Each line below must be printed exactly as it stands.

Collected data entries:

= = = = = = =

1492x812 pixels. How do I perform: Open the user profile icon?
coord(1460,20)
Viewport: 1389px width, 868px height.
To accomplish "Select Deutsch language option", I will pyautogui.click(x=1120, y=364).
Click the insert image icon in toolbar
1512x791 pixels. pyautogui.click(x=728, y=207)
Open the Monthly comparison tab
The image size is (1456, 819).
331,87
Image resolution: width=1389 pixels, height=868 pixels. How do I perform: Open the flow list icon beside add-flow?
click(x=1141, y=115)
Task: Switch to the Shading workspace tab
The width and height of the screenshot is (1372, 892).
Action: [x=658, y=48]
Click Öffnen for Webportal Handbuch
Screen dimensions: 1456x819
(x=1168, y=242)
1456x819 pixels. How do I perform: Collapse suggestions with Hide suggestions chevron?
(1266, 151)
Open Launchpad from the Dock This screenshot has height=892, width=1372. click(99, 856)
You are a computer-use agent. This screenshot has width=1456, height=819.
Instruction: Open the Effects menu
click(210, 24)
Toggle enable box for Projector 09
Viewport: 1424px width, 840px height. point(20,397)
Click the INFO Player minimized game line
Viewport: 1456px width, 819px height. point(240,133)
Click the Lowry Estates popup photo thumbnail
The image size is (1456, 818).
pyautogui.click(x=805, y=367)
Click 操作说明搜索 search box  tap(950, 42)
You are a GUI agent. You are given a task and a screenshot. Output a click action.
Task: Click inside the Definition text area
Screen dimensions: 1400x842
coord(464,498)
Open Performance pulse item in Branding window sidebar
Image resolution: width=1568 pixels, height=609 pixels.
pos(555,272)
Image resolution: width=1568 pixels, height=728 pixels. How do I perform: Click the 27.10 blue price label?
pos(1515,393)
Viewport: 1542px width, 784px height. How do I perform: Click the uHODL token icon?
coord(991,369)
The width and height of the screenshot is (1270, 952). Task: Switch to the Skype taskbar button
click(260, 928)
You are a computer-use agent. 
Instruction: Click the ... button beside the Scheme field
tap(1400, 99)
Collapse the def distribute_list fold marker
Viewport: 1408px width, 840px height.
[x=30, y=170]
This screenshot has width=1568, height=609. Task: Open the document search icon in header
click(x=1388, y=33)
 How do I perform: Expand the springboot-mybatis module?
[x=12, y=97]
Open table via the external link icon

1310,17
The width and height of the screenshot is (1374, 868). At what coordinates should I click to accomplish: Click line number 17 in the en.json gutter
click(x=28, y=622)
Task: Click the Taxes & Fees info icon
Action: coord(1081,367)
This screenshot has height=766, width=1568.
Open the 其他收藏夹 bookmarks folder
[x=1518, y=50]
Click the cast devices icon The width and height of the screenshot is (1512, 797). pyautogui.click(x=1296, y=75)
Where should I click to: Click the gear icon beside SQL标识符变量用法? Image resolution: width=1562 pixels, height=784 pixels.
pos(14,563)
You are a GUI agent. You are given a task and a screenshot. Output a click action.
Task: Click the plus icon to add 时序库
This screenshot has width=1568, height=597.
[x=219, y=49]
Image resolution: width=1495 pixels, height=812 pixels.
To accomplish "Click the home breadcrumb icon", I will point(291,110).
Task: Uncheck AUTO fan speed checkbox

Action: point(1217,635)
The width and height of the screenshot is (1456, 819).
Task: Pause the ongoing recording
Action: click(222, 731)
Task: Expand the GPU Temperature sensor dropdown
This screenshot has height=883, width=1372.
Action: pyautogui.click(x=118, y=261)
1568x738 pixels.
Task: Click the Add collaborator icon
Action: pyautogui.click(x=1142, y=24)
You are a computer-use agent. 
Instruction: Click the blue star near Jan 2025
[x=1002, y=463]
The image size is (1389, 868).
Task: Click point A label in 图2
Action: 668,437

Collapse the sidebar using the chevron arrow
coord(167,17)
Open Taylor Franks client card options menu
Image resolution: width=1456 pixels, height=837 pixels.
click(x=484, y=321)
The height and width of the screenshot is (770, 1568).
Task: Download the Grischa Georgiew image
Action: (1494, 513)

= = = = = = =

■ **RESULT OF THE TASK**:
1492x812 pixels. How do I perform: Open the user profile icon?
coord(1460,20)
Viewport: 1389px width, 868px height.
To accomplish "Select Deutsch language option", I will pyautogui.click(x=1120, y=364).
Click the insert image icon in toolbar
1512x791 pixels. pyautogui.click(x=728, y=207)
Open the Monthly comparison tab
The image size is (1456, 819).
331,87
Image resolution: width=1389 pixels, height=868 pixels. How do I perform: Open the flow list icon beside add-flow?
click(x=1141, y=115)
Task: Switch to the Shading workspace tab
The width and height of the screenshot is (1372, 892).
Action: [x=658, y=48]
Click Öffnen for Webportal Handbuch
Screen dimensions: 1456x819
(x=1168, y=242)
1456x819 pixels. How do I perform: Collapse suggestions with Hide suggestions chevron?
(1266, 151)
Open Launchpad from the Dock This screenshot has height=892, width=1372. click(99, 856)
You are a computer-use agent. This screenshot has width=1456, height=819.
Instruction: Open the Effects menu
click(210, 24)
Toggle enable box for Projector 09
Viewport: 1424px width, 840px height. point(20,397)
Click the INFO Player minimized game line
Viewport: 1456px width, 819px height. point(240,133)
Click the Lowry Estates popup photo thumbnail
The image size is (1456, 818).
pyautogui.click(x=805, y=367)
Click 操作说明搜索 search box  tap(950, 42)
You are a GUI agent. You are given a task and a screenshot. Output a click action.
Task: Click inside the Definition text area
Screen dimensions: 1400x842
coord(464,498)
Open Performance pulse item in Branding window sidebar
Image resolution: width=1568 pixels, height=609 pixels.
pos(555,272)
Image resolution: width=1568 pixels, height=728 pixels. How do I perform: Click the 27.10 blue price label?
pos(1515,393)
Viewport: 1542px width, 784px height. How do I perform: Click the uHODL token icon?
coord(991,369)
The width and height of the screenshot is (1270, 952). Task: Switch to the Skype taskbar button
click(260, 928)
You are a computer-use agent. 
Instruction: Click the ... button beside the Scheme field
tap(1400, 99)
Collapse the def distribute_list fold marker
Viewport: 1408px width, 840px height.
[x=30, y=170]
This screenshot has width=1568, height=609. Task: Open the document search icon in header
click(x=1388, y=33)
 How do I perform: Expand the springboot-mybatis module?
[x=12, y=97]
Open table via the external link icon

1310,17
The width and height of the screenshot is (1374, 868). At what coordinates should I click to accomplish: Click line number 17 in the en.json gutter
click(x=28, y=622)
Task: Click the Taxes & Fees info icon
Action: coord(1081,367)
This screenshot has height=766, width=1568.
Open the 其他收藏夹 bookmarks folder
[x=1518, y=50]
Click the cast devices icon The width and height of the screenshot is (1512, 797). pyautogui.click(x=1296, y=75)
Where should I click to: Click the gear icon beside SQL标识符变量用法? Image resolution: width=1562 pixels, height=784 pixels.
pos(14,563)
You are a GUI agent. You are given a task and a screenshot. Output a click action.
Task: Click the plus icon to add 时序库
This screenshot has width=1568, height=597.
[x=219, y=49]
Image resolution: width=1495 pixels, height=812 pixels.
To accomplish "Click the home breadcrumb icon", I will point(291,110).
Task: Uncheck AUTO fan speed checkbox

Action: point(1217,635)
The width and height of the screenshot is (1456, 819).
Task: Pause the ongoing recording
Action: click(222, 731)
Task: Expand the GPU Temperature sensor dropdown
This screenshot has height=883, width=1372.
Action: pyautogui.click(x=118, y=261)
1568x738 pixels.
Task: Click the Add collaborator icon
Action: pyautogui.click(x=1142, y=24)
You are a computer-use agent. 
Instruction: Click the blue star near Jan 2025
[x=1002, y=463]
The image size is (1389, 868).
Task: Click point A label in 图2
Action: 668,437

Collapse the sidebar using the chevron arrow
coord(167,17)
Open Taylor Franks client card options menu
Image resolution: width=1456 pixels, height=837 pixels.
click(x=484, y=321)
The height and width of the screenshot is (770, 1568).
Task: Download the Grischa Georgiew image
Action: (1494, 513)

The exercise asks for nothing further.